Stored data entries

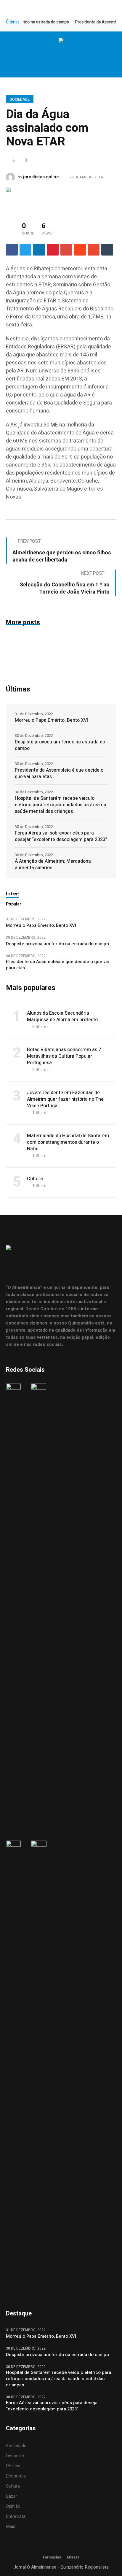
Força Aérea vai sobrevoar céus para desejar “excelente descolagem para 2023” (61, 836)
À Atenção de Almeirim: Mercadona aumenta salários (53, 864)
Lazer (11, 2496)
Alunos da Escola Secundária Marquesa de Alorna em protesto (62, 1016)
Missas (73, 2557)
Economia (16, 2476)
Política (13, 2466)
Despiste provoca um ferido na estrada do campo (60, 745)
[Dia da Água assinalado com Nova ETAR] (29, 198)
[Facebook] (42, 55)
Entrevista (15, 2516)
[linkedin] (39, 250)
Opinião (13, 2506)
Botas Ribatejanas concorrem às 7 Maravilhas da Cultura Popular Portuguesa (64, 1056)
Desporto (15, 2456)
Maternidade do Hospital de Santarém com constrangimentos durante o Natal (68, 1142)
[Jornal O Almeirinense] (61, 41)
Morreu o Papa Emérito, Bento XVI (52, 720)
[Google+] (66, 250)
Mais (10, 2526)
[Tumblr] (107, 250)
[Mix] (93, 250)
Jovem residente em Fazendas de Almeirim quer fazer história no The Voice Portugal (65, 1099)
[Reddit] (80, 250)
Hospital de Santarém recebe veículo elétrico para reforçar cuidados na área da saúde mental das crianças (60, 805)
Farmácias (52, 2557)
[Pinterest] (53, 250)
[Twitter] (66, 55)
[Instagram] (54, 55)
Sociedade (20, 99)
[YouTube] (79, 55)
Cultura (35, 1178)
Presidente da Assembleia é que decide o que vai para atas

- DIRECTIONS FOR THIS TASK
Of the entries listed above, reproduce only the lines starting at the line containing "Economia (16, 2476)" and ending at the line containing "Opinião (13, 2506)". Include both, exactly as they stand.

- FINAL ANSWER
Economia (16, 2476)
Política (13, 2466)
Despiste provoca um ferido na estrada do campo (60, 745)
[Dia da Água assinalado com Nova ETAR] (29, 198)
[Facebook] (42, 55)
Entrevista (15, 2516)
[linkedin] (39, 250)
Opinião (13, 2506)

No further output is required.